Last night I thought long and hard about it. “I wish it didn’t happen” is my seemingly hollow conclusion. Of course I think killing innocent people and students in high school is awful. I wish Jennifer Crumbley had not been convicted of involuntary manslaughter. But what else could they do? You cannot acquit her, the opposite, as that would be saying she is not responsible.

Parents are responsible for their children for a lifetime. They created them and the same would hold true in adopting an infant.

Now Andrew Smith, Ms. Crumbley’s former–that’s what it says–is on the stand. Princeton Management is a property management company in Southfield; they come up on Google as managing apartment complexes. If they were yelling or throwing things I would hear it, but I can tell a lot just by the visuals. Like Jennifer Crumbley herself, he looks average, worried, and trying to do the right thing.

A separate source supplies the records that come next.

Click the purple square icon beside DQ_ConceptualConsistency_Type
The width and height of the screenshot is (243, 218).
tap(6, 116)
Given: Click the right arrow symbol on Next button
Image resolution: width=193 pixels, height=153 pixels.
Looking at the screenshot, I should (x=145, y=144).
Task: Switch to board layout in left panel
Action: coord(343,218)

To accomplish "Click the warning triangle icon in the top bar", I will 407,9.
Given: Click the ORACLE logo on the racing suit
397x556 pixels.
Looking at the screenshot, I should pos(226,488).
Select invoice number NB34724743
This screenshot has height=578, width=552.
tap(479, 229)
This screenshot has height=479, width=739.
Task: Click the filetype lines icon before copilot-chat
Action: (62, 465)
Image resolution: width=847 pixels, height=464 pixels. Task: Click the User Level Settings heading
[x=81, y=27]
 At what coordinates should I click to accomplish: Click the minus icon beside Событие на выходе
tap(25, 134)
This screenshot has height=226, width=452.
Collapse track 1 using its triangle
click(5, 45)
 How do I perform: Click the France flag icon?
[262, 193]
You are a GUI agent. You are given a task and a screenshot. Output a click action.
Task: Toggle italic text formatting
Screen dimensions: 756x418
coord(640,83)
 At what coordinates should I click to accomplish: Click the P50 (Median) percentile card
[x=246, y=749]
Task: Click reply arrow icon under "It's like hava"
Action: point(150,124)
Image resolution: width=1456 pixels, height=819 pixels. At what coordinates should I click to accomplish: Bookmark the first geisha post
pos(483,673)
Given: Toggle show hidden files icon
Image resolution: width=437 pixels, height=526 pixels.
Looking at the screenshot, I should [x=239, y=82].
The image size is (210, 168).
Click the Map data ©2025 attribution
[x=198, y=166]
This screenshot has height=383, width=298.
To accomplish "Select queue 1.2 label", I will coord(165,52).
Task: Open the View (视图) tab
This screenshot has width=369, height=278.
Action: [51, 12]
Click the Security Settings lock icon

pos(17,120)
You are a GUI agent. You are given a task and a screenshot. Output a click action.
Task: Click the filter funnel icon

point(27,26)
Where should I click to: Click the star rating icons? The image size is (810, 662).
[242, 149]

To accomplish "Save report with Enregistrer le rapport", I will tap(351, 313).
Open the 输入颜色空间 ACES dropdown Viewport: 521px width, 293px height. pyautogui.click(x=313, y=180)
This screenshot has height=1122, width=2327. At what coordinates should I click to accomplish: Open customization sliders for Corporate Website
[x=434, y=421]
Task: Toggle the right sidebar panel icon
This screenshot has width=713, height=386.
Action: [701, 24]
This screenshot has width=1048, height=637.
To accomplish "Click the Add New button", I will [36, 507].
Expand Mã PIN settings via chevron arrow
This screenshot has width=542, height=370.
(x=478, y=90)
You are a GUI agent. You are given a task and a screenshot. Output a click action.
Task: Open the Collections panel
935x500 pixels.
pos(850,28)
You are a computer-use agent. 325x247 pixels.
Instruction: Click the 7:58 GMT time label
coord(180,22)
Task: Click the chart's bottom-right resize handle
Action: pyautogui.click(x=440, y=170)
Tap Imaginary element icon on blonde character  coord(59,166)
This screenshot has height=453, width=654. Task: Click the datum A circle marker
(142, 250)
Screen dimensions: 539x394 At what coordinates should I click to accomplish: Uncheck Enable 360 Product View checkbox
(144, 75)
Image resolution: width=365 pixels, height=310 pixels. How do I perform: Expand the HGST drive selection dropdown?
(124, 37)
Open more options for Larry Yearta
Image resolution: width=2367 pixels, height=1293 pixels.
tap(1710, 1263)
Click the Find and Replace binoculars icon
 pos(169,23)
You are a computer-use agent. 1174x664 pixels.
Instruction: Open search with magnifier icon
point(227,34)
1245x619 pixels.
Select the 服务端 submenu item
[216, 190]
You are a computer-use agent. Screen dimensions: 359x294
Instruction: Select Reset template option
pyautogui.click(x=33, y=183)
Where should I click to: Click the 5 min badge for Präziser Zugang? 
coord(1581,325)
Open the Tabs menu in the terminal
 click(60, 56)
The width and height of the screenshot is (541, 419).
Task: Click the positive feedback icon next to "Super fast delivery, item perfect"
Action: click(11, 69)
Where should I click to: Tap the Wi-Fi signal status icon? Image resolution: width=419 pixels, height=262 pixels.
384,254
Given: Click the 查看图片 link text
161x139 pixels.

The prosecutors, a whole table of them, are a publicly-funded team on a mission. Shannon Smith, Crumbley’s lawyer, can’t compete.

Probably we don’t need more laws, but this would be a good one: a suspicious parental behavior misdemeanor. Even a felony. The punishment is going to jail until the trial, the same kind of guilty assumption in this one.

https://www.the-independent.com/news/world/americas/crime/jennifer-crumbley-involuntary-manslaughter-conviction-b2491754.html

This was never finished. It is Michigan law that parents are responsible for their child causing injury to another. Guilty.

The writing was on the wall for the father too.

I’ve been to Pontiac, Michigan. I have skied at Pine Knob. It isn’t utopia and I respect people people especially during Covid raising kid(s) and trying to maintain a home and hold down a job. Guns need to be treated differently and I’m OK with that.